** Records to process **
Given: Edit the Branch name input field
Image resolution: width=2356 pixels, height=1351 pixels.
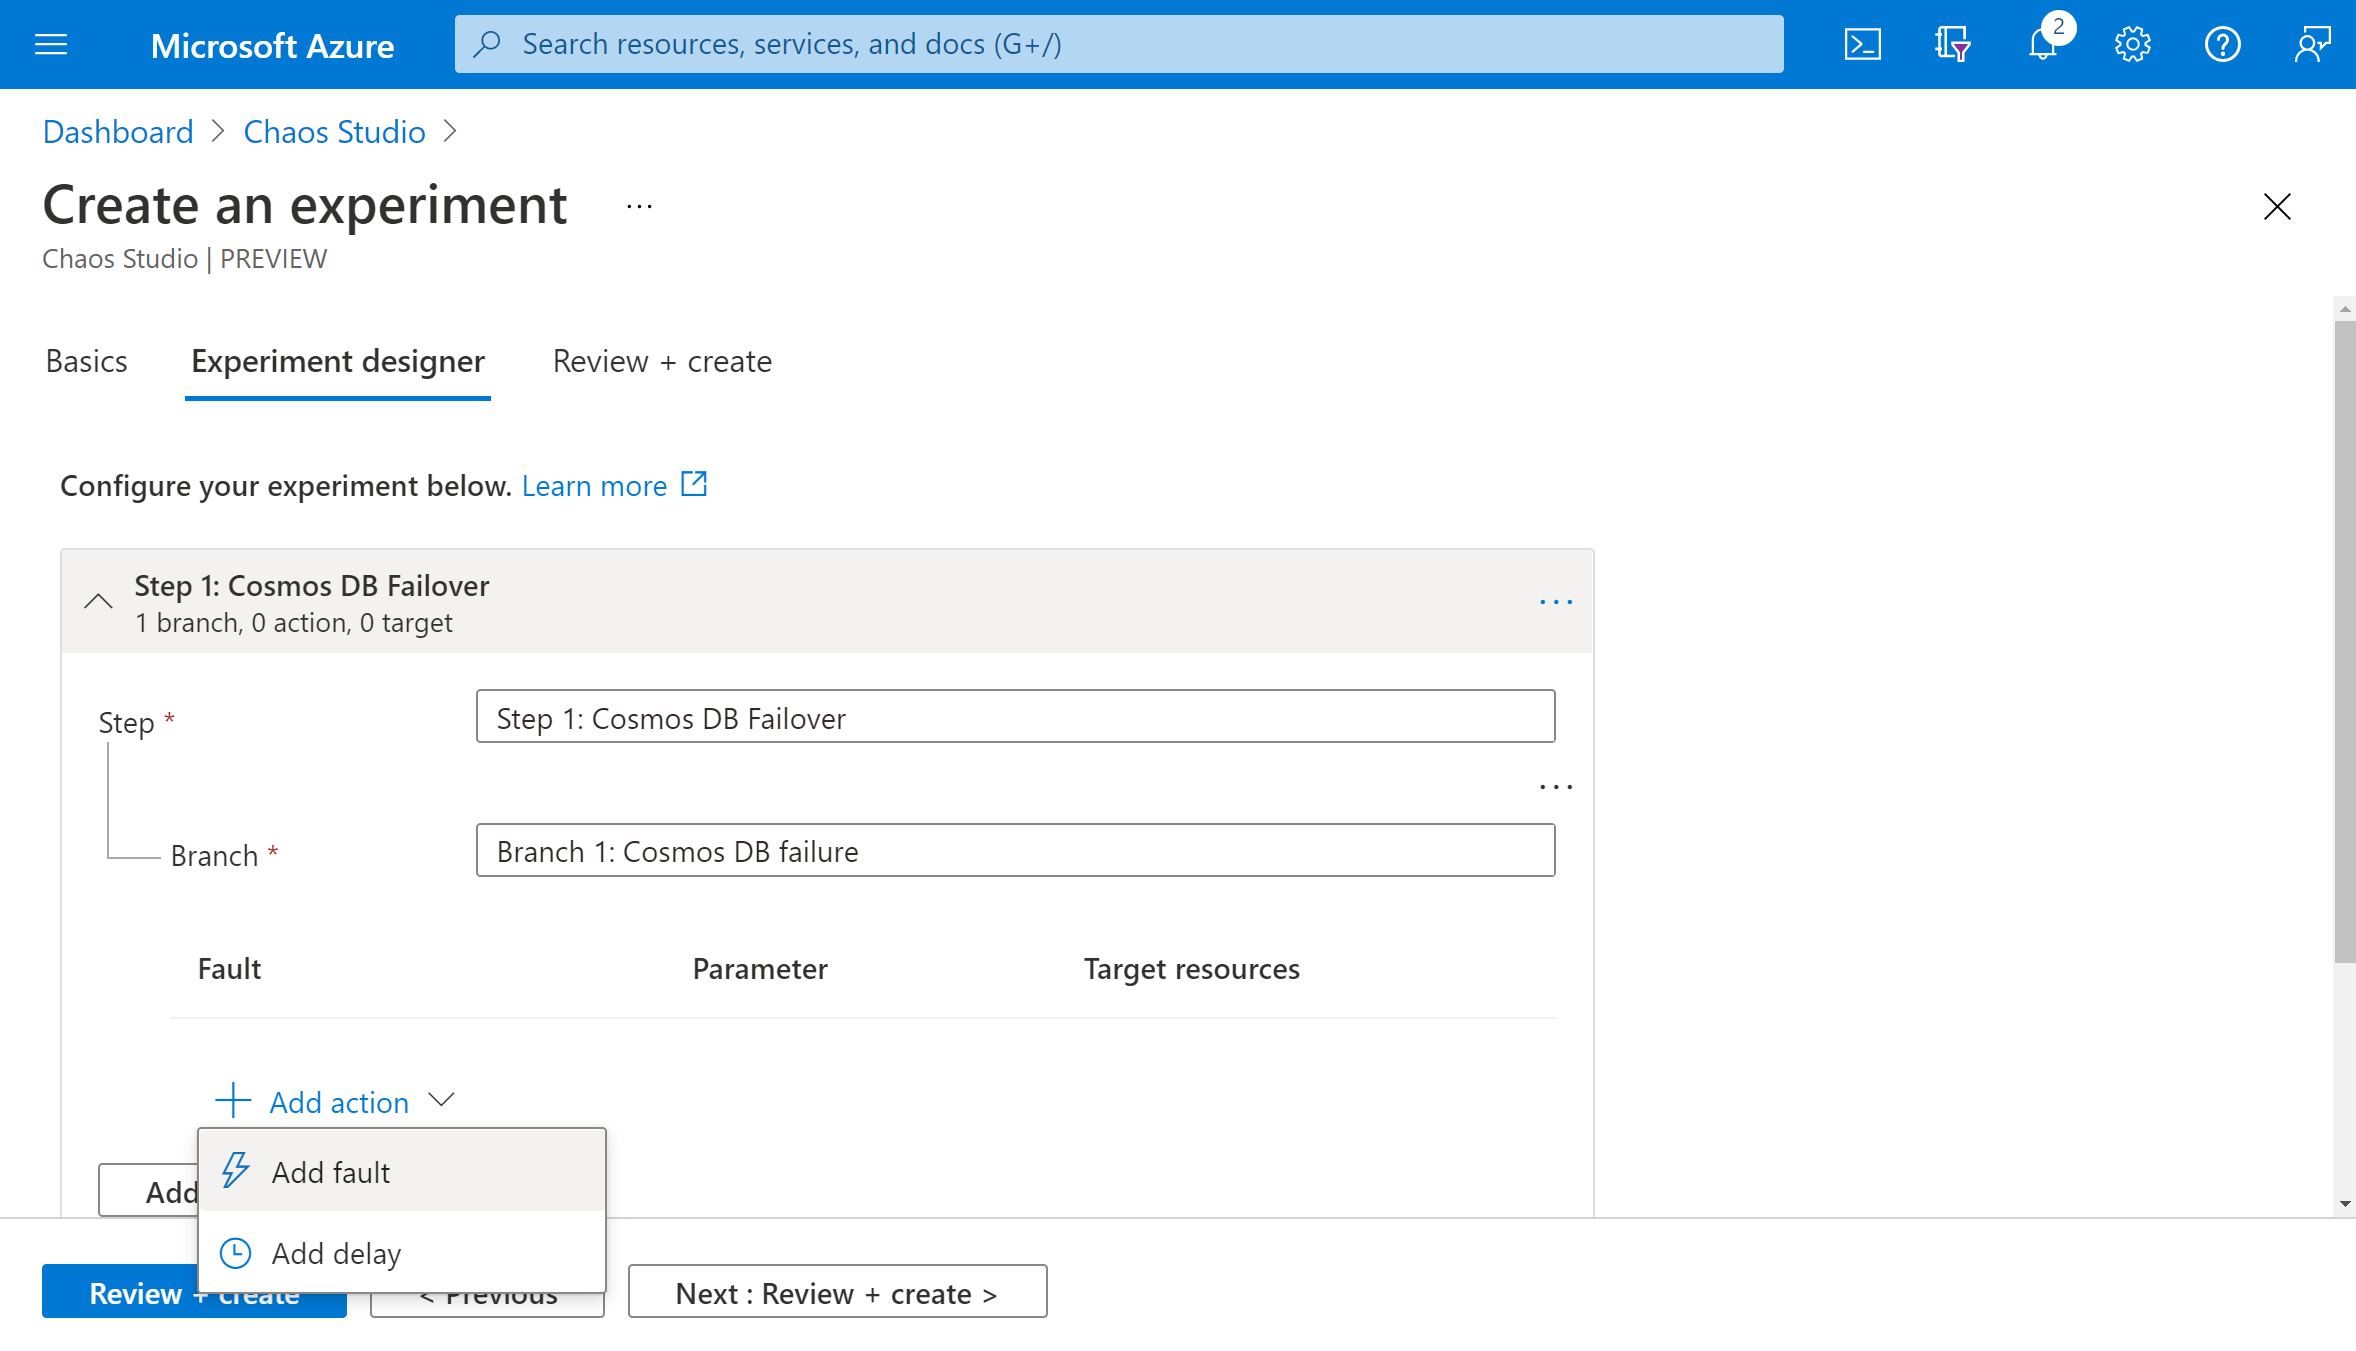Looking at the screenshot, I should [x=1015, y=851].
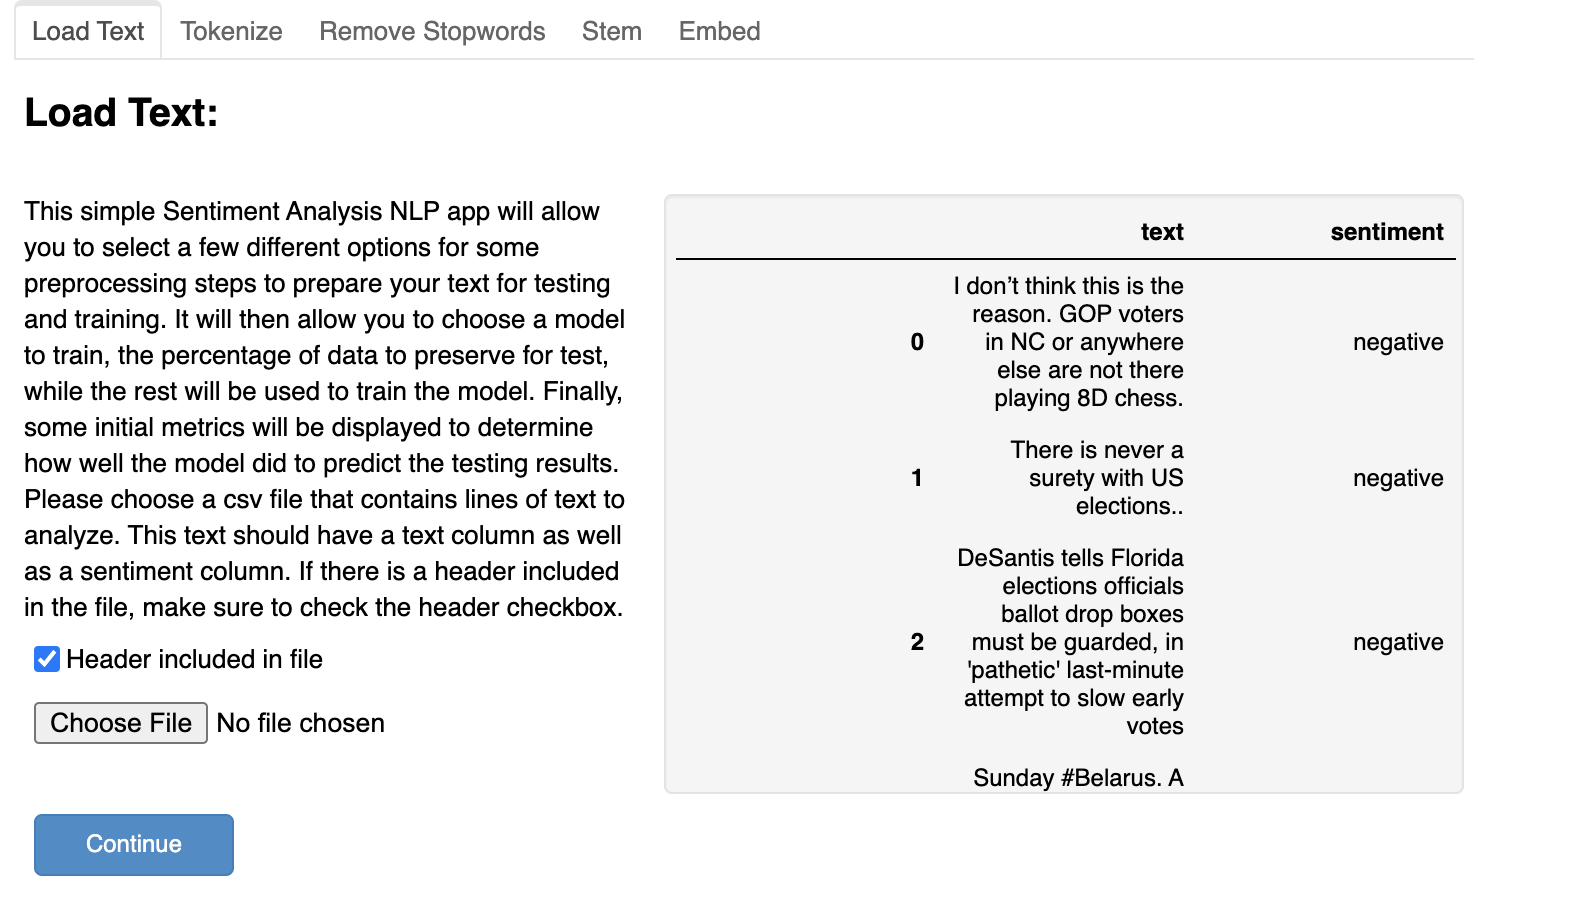Click the negative sentiment for row 0
Screen dimensions: 1596x916
pos(1397,342)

** Exercise requirements **
Nothing but the lines from the one holding "Image resolution: width=2356" to the end of the entries above should be echoed, exactly and with both ends included; omit the pictures.

** Solution to this problem **
Image resolution: width=2356 pixels, height=1351 pixels.
Looking at the screenshot, I should [x=1015, y=851].
Click the negative sentiment for row 0
Screen dimensions: 1596x916
pos(1397,342)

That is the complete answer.